=== Begin Enclosure ===
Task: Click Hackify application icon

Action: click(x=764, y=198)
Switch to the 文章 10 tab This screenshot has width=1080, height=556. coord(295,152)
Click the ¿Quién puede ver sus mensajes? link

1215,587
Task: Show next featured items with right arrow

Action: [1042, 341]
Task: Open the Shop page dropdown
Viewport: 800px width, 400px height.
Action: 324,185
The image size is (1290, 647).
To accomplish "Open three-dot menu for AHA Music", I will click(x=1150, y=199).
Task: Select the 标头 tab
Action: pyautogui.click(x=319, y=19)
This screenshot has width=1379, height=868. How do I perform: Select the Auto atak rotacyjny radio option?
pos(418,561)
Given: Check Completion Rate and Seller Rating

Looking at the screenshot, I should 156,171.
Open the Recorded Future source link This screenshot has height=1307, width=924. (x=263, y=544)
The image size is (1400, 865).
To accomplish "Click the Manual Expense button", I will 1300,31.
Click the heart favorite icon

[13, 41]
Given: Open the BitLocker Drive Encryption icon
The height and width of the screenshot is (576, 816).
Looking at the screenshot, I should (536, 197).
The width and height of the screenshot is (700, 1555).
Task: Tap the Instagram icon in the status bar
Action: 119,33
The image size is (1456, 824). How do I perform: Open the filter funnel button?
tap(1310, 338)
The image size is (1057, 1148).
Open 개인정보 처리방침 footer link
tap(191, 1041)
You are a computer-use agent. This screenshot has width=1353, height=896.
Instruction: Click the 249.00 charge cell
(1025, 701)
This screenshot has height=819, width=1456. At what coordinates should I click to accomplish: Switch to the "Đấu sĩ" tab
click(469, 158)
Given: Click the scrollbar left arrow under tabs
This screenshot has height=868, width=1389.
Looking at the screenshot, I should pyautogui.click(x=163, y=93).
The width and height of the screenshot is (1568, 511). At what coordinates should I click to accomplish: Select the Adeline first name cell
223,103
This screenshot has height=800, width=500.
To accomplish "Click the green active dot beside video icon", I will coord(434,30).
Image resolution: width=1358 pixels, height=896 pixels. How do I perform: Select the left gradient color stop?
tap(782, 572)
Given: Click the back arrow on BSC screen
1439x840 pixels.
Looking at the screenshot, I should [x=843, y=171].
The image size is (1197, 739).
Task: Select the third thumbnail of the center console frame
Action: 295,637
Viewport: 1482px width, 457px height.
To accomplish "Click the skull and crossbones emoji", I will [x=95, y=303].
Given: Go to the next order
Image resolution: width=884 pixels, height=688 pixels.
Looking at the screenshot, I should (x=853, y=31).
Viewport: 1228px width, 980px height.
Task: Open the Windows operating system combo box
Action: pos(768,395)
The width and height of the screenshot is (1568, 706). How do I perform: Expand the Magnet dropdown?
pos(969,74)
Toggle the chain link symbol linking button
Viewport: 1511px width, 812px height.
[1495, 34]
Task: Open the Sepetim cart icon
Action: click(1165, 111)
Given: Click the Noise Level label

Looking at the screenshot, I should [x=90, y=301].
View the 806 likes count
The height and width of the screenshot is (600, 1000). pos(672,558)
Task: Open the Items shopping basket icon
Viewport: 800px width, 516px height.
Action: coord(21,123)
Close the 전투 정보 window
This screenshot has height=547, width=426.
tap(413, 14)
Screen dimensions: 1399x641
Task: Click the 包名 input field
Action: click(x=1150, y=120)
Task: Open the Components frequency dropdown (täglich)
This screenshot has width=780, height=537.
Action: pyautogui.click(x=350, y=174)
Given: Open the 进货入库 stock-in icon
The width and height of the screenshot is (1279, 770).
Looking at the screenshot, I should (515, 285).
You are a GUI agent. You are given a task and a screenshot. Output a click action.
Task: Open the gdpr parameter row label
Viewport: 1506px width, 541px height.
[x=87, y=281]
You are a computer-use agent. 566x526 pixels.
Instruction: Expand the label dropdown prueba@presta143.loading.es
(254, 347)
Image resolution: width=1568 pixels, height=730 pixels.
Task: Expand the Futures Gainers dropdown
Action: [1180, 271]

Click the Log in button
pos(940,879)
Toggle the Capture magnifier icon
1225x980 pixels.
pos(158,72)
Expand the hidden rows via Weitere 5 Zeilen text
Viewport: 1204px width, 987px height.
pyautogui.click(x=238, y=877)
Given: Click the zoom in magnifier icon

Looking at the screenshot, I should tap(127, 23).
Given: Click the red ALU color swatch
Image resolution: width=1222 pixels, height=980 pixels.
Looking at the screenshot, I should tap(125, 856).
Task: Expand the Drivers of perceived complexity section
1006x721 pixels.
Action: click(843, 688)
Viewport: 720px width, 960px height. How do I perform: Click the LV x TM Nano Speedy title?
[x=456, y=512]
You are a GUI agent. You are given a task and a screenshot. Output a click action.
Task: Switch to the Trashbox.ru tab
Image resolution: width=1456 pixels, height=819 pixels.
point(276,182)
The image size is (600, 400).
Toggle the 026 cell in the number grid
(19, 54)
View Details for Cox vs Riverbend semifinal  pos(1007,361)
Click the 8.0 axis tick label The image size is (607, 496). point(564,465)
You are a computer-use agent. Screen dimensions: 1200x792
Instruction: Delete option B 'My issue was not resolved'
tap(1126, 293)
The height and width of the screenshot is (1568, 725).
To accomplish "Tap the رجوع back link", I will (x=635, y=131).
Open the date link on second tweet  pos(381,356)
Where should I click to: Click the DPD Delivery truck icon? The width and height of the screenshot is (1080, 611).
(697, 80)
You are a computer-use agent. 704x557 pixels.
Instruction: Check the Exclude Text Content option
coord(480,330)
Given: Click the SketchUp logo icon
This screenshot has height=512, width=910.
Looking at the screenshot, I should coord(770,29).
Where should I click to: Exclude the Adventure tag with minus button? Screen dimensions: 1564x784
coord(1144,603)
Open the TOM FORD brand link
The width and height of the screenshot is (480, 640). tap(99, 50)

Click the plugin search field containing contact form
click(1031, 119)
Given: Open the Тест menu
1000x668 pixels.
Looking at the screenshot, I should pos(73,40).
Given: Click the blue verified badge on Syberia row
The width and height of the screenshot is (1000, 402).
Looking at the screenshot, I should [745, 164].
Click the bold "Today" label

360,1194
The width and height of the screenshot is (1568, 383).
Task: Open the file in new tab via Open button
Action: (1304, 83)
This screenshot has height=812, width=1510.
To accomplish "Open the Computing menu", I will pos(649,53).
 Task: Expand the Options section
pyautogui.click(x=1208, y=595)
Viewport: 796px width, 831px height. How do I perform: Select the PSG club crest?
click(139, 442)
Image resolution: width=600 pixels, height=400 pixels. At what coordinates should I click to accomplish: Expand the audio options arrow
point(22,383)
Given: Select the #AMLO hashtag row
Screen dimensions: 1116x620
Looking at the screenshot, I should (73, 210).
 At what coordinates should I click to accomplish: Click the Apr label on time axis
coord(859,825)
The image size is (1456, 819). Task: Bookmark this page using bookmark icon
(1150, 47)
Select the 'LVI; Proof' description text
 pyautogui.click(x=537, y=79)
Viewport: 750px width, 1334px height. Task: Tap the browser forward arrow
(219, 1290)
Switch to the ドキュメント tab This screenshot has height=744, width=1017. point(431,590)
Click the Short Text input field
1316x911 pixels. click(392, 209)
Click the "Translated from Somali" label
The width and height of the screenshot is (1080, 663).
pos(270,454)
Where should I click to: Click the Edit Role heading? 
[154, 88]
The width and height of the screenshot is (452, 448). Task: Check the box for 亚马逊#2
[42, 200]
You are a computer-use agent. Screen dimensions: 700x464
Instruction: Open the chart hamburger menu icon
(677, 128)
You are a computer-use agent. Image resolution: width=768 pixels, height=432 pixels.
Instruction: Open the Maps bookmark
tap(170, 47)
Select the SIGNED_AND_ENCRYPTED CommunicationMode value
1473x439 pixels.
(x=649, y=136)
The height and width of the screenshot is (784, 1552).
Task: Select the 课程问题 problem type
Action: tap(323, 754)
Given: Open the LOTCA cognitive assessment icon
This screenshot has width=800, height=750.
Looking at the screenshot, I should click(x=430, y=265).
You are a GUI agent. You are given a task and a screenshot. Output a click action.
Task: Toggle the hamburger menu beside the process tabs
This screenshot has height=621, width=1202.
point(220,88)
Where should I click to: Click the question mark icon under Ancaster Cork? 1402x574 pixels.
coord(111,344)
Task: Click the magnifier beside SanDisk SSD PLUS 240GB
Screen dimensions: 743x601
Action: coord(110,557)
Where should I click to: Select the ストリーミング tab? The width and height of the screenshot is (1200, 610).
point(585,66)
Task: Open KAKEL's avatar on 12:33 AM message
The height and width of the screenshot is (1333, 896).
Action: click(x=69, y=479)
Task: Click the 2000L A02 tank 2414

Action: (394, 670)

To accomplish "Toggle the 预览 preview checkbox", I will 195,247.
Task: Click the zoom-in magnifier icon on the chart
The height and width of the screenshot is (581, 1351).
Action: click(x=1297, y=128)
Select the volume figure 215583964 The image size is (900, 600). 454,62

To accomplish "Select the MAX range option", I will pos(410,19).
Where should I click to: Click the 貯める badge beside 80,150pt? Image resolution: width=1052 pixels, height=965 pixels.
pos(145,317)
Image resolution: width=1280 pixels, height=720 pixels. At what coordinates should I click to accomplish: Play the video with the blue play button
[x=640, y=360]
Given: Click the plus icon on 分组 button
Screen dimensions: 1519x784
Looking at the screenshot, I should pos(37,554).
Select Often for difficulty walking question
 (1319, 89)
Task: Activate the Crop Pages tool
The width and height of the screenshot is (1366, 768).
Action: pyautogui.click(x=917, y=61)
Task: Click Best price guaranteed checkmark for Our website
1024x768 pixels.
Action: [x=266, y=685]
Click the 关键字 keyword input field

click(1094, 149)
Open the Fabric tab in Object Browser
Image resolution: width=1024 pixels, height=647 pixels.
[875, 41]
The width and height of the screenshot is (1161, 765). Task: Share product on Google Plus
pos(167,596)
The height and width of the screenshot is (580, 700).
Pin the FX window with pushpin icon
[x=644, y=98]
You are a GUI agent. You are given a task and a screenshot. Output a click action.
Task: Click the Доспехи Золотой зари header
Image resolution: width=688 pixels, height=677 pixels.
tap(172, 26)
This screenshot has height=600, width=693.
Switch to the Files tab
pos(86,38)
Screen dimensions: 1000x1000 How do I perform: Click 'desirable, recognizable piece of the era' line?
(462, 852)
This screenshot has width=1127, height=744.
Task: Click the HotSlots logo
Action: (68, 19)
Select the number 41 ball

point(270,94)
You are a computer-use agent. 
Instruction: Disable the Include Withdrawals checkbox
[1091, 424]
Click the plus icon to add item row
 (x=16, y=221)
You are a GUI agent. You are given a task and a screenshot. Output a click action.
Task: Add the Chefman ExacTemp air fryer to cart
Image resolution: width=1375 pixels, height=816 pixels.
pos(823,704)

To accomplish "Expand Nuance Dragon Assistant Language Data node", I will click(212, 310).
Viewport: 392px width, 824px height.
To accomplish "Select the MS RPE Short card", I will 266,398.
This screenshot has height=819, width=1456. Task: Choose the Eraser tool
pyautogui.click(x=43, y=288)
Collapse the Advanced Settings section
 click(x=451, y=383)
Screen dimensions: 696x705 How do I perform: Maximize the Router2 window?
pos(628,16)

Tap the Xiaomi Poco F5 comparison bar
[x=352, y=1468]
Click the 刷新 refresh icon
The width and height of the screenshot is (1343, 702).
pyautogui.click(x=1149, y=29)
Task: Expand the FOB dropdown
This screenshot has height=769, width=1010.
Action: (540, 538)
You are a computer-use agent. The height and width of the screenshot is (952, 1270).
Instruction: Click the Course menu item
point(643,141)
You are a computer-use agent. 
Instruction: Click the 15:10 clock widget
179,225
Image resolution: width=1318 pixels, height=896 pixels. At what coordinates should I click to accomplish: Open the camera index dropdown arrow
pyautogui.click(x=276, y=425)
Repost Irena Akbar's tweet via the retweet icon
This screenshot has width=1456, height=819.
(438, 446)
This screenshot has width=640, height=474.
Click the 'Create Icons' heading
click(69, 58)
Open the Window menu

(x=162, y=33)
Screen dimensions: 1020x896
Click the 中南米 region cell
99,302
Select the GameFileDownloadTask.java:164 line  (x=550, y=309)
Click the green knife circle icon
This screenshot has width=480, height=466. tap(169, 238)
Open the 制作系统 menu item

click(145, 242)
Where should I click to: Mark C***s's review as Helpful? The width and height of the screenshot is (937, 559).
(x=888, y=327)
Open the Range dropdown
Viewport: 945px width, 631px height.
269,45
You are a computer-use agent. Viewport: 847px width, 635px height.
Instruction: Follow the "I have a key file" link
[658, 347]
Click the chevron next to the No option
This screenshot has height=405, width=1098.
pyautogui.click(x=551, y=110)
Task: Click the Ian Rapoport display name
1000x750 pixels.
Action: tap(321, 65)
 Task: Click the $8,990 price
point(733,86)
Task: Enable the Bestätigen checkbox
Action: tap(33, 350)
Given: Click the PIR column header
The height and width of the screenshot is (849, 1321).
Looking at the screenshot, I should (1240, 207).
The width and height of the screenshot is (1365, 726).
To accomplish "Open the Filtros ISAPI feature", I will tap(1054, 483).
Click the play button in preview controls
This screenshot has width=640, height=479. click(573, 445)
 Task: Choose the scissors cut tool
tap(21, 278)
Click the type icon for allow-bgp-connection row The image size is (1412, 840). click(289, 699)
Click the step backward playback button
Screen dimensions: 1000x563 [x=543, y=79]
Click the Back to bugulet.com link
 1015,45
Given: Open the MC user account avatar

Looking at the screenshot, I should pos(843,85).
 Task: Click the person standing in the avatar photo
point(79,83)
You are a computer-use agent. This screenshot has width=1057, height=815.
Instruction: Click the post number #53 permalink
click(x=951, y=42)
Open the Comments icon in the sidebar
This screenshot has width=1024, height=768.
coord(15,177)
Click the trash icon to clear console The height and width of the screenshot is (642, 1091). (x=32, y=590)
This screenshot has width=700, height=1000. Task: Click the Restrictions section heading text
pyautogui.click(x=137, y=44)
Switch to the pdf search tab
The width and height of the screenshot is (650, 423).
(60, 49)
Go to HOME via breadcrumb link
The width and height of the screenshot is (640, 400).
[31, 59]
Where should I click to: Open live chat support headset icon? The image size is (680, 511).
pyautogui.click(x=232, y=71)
=== End Enclosure ===
Please return every line from the first one in the records above down to the line containing "The image size is (1290, 647).", including both, exactly as written and nothing more.

Task: Click Hackify application icon

Action: click(x=764, y=198)
Switch to the 文章 10 tab This screenshot has width=1080, height=556. coord(295,152)
Click the ¿Quién puede ver sus mensajes? link

1215,587
Task: Show next featured items with right arrow

Action: [1042, 341]
Task: Open the Shop page dropdown
Viewport: 800px width, 400px height.
Action: 324,185
The image size is (1290, 647).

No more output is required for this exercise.